The patient above did not do well and the family decided to withdraw care.

Reviewing recent medical literature, I came across an interesting study from Europe. The investigators in several European cities were using an intranasal cooling device to cool the patients having cardiac arrest. I am myself very interested in cooling cardiac arrest patients. There is a body of evidence that the patients have better neurological outcomes when therapeutic hypothermia (cooling to 32 – 33 degrees Celsius) is utilized. I have been using an intravascular cooling system in my ICU. When cooling is being initiated in ICU, there is always a delay in time. The sooner this treatment is started the better our chances on preserving the neurological function. Ideally, the cooling should be initiated immediately at the scene. Using cooling packs and cold saline is somewhat cumbersome and might interfere with the resuscitation. A company from San Diego came up with an intranasal cooling device called RhinoChill to provide cooling immediately after the cardiac arrest. It sprays a rapidly evaporating chemical onto nasal mucous membrane, thus, cooling it down. It does make sense physiologically. The inner surface of the nose is reach in vascular supply and it’s proximity to the brain makes it an ‘ideal’ place for cooling. The data is promising so far. If it goes mainstream, we might see it next to the cardiac defibrillators at the airports (just kidding).

Some things just don’t make any sense. It’s like in the “Red fish, blue fish” book be Dr Seuss: “did you ever fly a kite in bed?...did you ever walk with ten cats on your head?... Think about it. Does it make any sense? No, it doesn’t. What about doing CPR on your patient for two hours straight? Does that make any sense? At that time it seemed like it did. Even though, critical care medicine is inherently chaotic, we don’t like any surprises.
You often know who is “supposed” to die and who is not. A thirty one year old previously healthy man just was not supposed to die. You can’t let it happen.

Just a few days ago he was fine. Later he developed some flu-like symptoms and now he is in ICU with severe pneumonia, full-blown Acute Respiratory Distress Syndrome and multiple organ failure. You’ve tried everything there is to try: maximum ventilatory support, Nitric Oxide and even prone positioning (turning the patient on his abdomen) – nothing is working. Transfer to the outside facility for ECMO (extra-corporeal membrane oxygenation) is simply unrealistic – the patient is not going to survive the transport. And now he is coding (developing cardiac arrest). This is one of those what I call a “Rolling Code”. The patient loses his pulse for five to ten minutes. CPR and ACLS (advanced cardiac life support) is initiated. He regains spontaneous circulation just to lose it a few minutes later. Every time you feel his pulse, you “reset the clock” and start all over again. Remember, you just can’t let him die, so you do it again and again and again.

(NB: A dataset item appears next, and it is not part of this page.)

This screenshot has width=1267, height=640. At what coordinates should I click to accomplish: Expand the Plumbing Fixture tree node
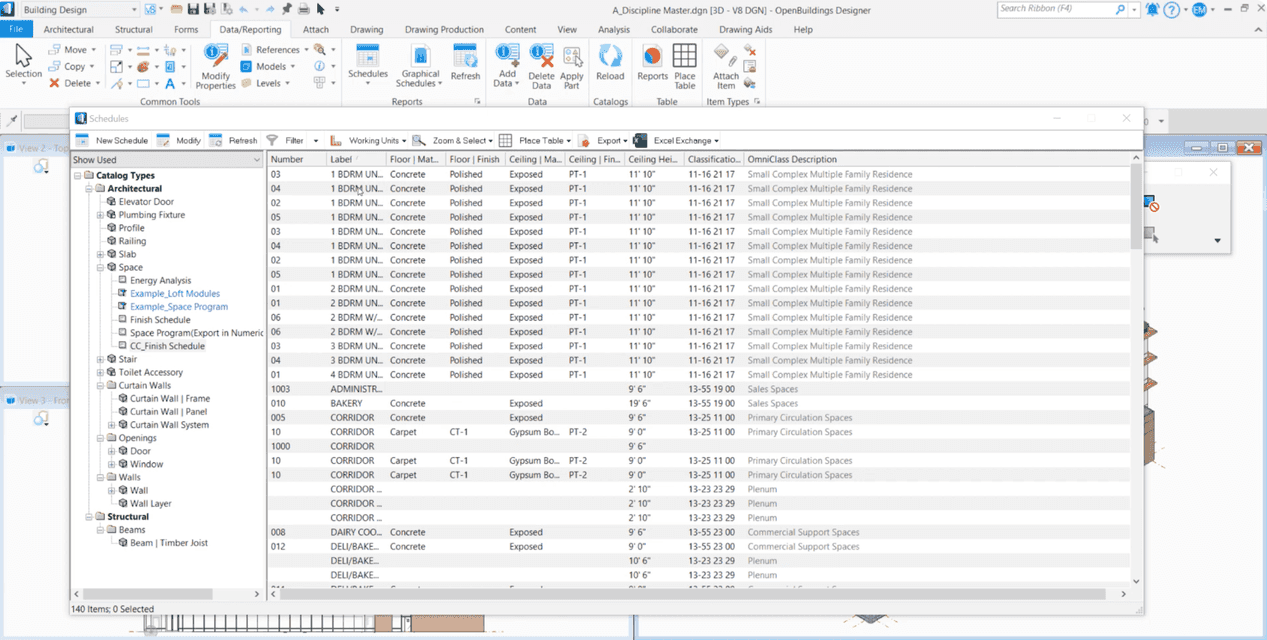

The family was summoned into the room to witness the code. His parents are sitting quietly in the corner staring into space. Twenty, thirty minutes into the code the silence in the room is almost wicked. Nobody talks. All you can hear is the sound of chest compressions and bag-ventilation. If you believe in afterlife, every time the patient “dies” the soul is leaving his body.

You hold the chest compressions after another round of Epinephrine and Atropine – “yeah, we got the pulse”. Every possible medication is running into his vein to keep him alive. The periods between arrests become shorter and shorter. You check his pupils – fixed and dilated. The patient likely sustained a severe brain damage from the lack of oxygen supply. Now, it’s time to talk to the family again and stop. You have done everything you could and beyond, way beyond. Sometimes, it’s not up to us to decide who is not “supposed” to die.